El Gobierno de Bolivia aprobó un decreto que permite, de forma excepcional, la importación de hasta 7.500 barriles de petróleo por parte de actores públicos y privados, con fines experimentales orientados al desarrollo tecnológico.
La medida, establecida en el Decreto Supremo 5603, habilita a empresas legalmente constituidas a realizar pruebas piloto para mejorar el procesamiento del crudo, con énfasis en la producción de carburantes como gasolina y diésel.
Cambio en la política hidrocarburífera
Hasta ahora, esta atribución estaba limitada a Yacimientos Petrolíferos Fiscales Bolivianos (YPFB) y a refinerías estatales, en el marco del Decreto Supremo 5548.
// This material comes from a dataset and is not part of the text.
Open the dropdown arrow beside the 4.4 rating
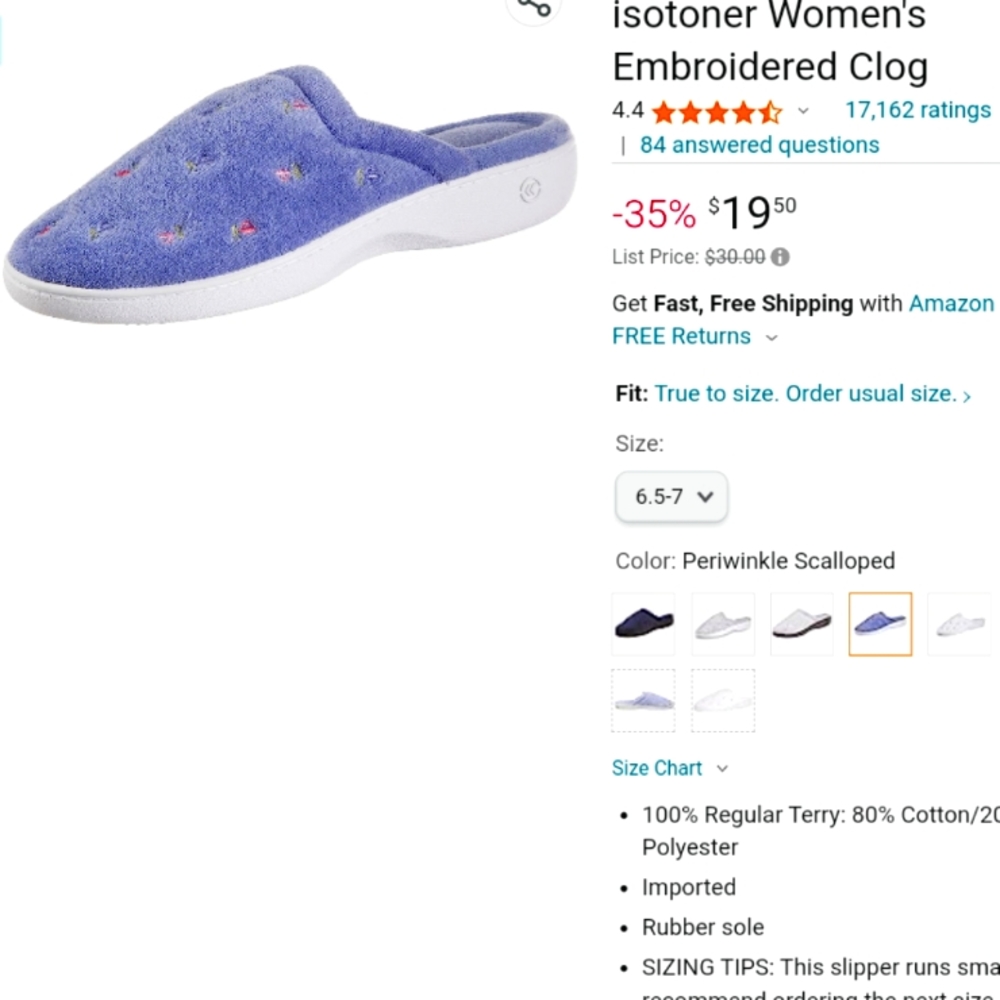pos(804,111)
Con la nueva normativa, YPFB será responsable de suscribir los acuerdos de importación, mientras que la Agencia Nacional de Hidrocarburos (ANH) definirá los volúmenes autorizados en función de criterios técnicos como la calidad del crudo y el tipo de proceso.
Producción para consumo interno
El decreto establece que los productos derivados de estas pruebas, siempre que cumplan con los estándares de calidad, podrán destinarse al consumo propio, pero prohíbe expresamente la exportación del petróleo importado.
Contexto de emergencia energética
La decisión se enmarca en la crisis por la caída de la producción nacional de hidrocarburos. Desde enero, mediante otra normativa, ya se había autorizado a privados importar y comercializar combustibles en el contexto de la “emergencia energética y social” impulsada por el gobierno de Rodrigo Paz Pereira.
Con esta nueva disposición, el Ejecutivo busca incentivar la innovación tecnológica y ampliar las capacidades de producción de combustibles en el país.